▸ Exercise directions
Pick out every line of the records that contains the word "pixels" and copy each one.

#####

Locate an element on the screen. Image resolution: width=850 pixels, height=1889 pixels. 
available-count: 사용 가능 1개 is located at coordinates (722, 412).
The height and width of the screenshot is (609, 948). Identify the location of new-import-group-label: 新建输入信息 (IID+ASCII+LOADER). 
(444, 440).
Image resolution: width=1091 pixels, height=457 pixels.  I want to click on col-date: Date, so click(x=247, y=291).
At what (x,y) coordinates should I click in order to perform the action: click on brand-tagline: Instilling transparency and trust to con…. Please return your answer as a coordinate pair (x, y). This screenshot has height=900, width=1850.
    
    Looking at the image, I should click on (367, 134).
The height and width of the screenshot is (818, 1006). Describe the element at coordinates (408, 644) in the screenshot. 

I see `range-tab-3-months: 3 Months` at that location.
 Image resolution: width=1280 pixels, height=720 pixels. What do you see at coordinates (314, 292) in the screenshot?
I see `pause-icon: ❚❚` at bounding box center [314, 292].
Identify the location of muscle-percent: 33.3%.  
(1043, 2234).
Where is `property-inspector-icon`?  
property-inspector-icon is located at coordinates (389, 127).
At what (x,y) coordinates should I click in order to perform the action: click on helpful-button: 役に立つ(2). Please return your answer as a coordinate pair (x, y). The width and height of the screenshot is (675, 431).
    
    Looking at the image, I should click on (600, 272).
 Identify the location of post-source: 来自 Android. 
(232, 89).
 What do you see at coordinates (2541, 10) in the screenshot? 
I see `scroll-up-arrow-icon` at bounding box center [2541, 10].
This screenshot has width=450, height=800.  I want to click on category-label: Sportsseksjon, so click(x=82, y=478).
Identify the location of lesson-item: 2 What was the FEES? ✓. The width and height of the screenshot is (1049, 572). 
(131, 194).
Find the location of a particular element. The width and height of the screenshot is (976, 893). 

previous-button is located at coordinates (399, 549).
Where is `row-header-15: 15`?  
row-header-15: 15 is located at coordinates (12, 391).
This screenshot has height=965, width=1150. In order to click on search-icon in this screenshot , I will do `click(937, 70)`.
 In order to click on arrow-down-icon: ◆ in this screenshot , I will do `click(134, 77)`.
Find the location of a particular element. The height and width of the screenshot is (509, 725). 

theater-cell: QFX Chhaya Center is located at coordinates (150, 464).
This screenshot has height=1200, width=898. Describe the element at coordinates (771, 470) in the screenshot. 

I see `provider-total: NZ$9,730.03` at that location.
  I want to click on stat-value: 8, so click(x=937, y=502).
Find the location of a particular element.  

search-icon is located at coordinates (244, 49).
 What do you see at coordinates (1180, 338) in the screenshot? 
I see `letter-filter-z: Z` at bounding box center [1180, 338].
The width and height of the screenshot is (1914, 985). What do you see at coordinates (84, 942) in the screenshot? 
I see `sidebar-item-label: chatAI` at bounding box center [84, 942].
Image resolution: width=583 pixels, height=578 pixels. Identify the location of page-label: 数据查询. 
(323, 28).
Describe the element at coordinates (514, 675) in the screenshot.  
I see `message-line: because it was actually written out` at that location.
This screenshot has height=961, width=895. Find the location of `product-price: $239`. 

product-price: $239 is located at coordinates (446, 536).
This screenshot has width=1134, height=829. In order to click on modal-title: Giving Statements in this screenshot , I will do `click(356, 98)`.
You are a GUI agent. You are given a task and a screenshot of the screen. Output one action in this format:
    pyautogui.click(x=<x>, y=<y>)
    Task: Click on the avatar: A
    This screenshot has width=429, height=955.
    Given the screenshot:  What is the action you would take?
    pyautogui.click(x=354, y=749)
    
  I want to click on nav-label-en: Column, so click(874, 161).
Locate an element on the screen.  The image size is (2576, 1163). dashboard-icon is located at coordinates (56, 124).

#####

▸ Answer box
Locate an element on the screen. Image resolution: width=850 pixels, height=1889 pixels. 
Image resolution: width=1091 pixels, height=457 pixels.  I want to click on col-date: Date, so click(x=247, y=291).
 Image resolution: width=1280 pixels, height=720 pixels. What do you see at coordinates (314, 292) in the screenshot?
Image resolution: width=583 pixels, height=578 pixels. Identify the location of page-label: 数据查询. 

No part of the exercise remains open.